I love the lines of this vanity. It reminds me of something you’d see in the office of a private detective in the 1940s.
It was another CL find. $20 and painted peach. I deposited my son at my neighbor’s house and hightailed it over to the address I was given.
“I didn’t think anyone would want this old thing,” the seller told me. “But I got 10 emails for it the first hour.” Score.
She had replaced the hardware as well with these card catalog handles, which I liked well enough. It looked kind of industrial, which I guess is all the rage in design right now. Which means they will be this moment’s avocado green next month. It was really light and I was able to unload it by myself. So no legs were broken in the unloading of this piece.
She had done a decent paint job, but hadn’t really puttied any dents. I was curious to see how many layers of paint there were, so out came the Citristrip.
Turned out it wasn’t covered in layers upon layers of gunk. I managed to scrape off most of the paint/primer on the desktop. Then sanded. And sanded more. Then puttied. Then sanded again. Then puttied again. And sanded again. Then sanded some more.
I don’t know if it is just me, but I find that I spend most of my time sanding and applying wood putty when I do refinishes. I know, “the prep work is the important part.” Anyway, there were several hairline cracks, probably from age, maybe from the wood not being dried long enough, and my garage temperature in the middle of the summer in Texas doesn’t help. The top consisted of planks that appeared to be edge glued and probably joined with biscuits. One of the planks had shifted slightly to be millimeters higher than the adjacent plank.

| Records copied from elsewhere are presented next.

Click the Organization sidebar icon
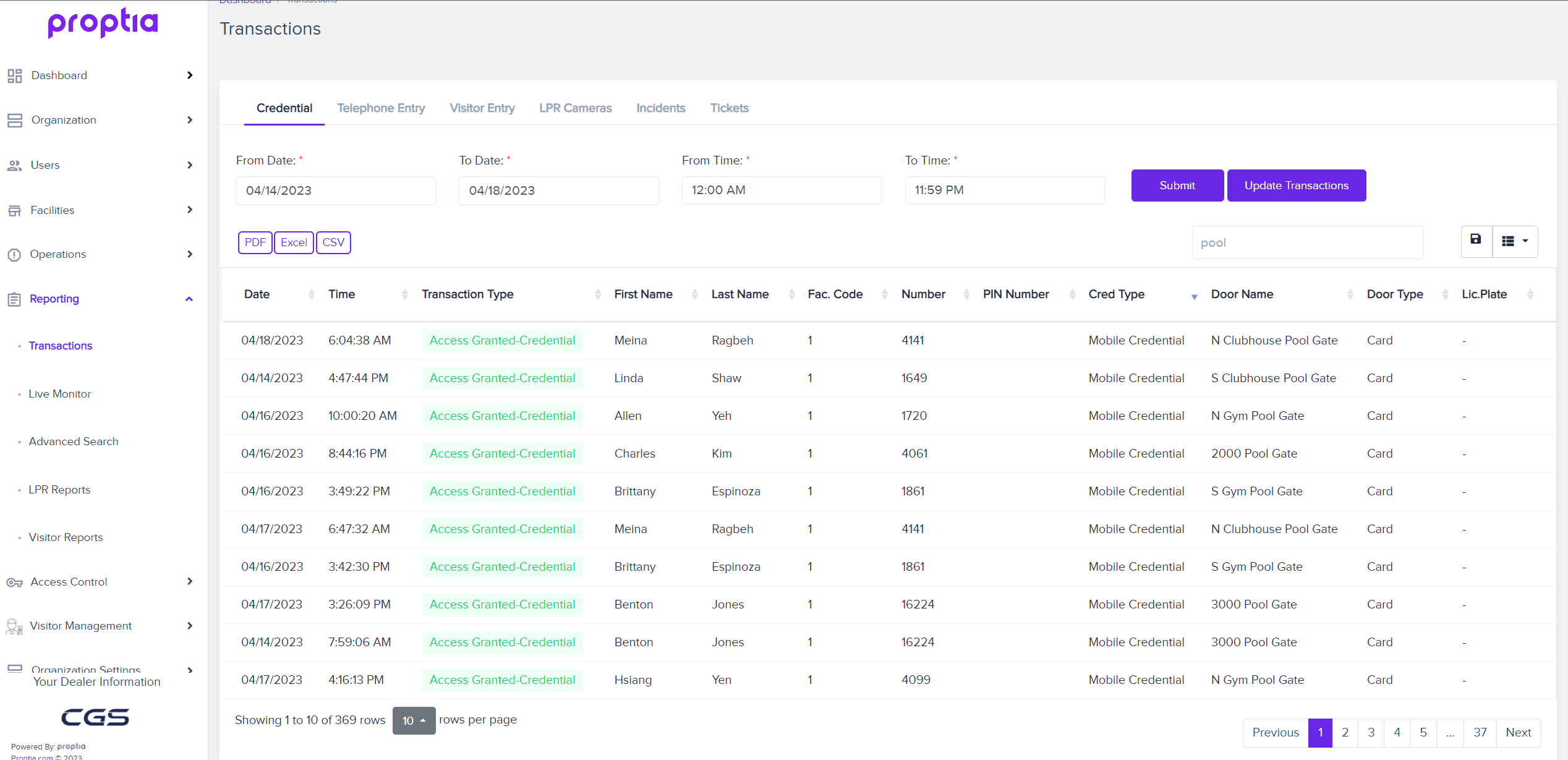This screenshot has width=1568, height=760. pyautogui.click(x=15, y=120)
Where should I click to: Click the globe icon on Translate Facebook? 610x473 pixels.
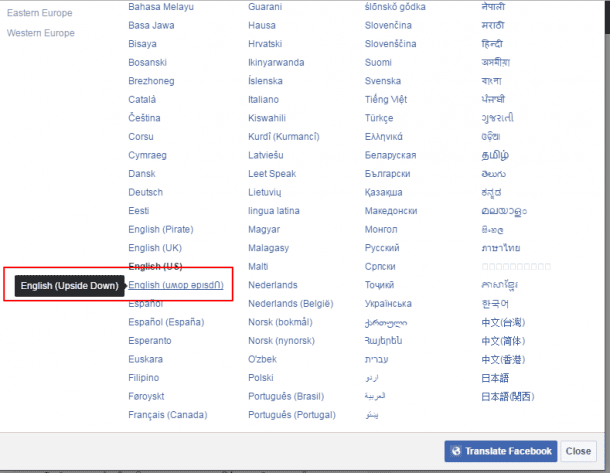coord(456,451)
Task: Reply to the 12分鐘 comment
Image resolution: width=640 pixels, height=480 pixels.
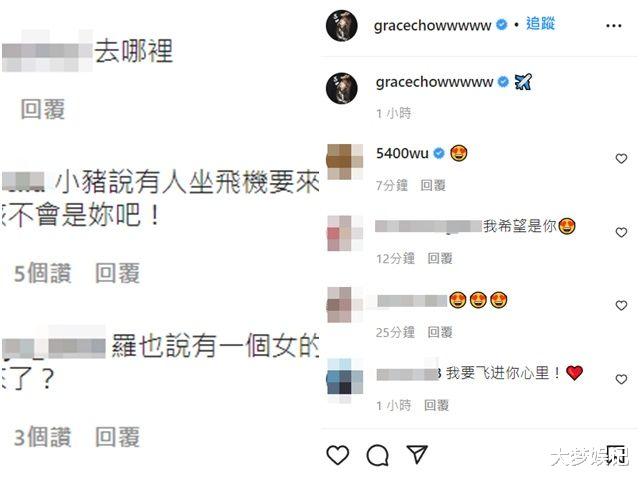Action: [x=440, y=258]
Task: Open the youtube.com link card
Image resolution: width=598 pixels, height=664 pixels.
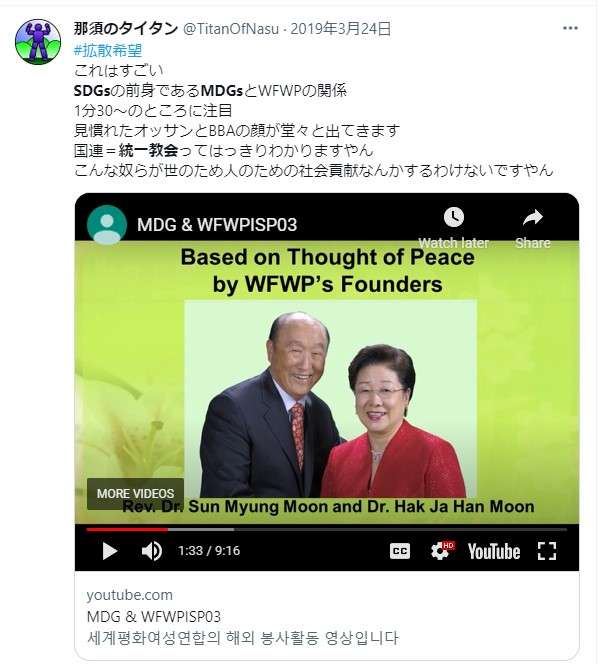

Then there was the issue of one of the drawers. The drawers had dovetailed joints. They’re old but still solid. This particular drawer’s bottom was in poor shape – it looked like it had gotten wet at some point and had some deep cracks that ran nearly the length of the board, never mind the raised grain. A groove was routed in all 4 sides of the drawer so that the bottom just floated in it. And because of that, I didn’t know how to get it out.
You can see in this picture that the bottom of the back had a clean break right behind the groove. It looked like I could feasibly just break it off without any trouble and pull out the bottom. But this is my life and those kinds of things don’t happen to me.
My woodworker neighbor had been out of town, so I was happy to see their car in their driveway (because I like them, not just because I could harass him about furniture). He pointed out a dot in the back that was apparently a nail and suggested I carefully pull out the nail, pull off the back, then the bottom.
So I got out a crowbar and started pulling very gently. It came out, but it wasn’t a nail. I ended up breaking that little piece off the back after all. And it was a clean cut! I didn’t break the drawer this time!
The problem was that the bottom wouldn’t come out. One side was loose, but the other wouldn’t budge. I was sick of dealing with it, so I did what any sensible person would do. I got out a pair of pliers and just ripped the bottom into little pieces until it came out.
Some 1/8” scrap wood, probably from another old vanity, done. Prime. Sand. Putty because priming showed more imperfections that I couldn’t see before. Sand more. Paint. Not done.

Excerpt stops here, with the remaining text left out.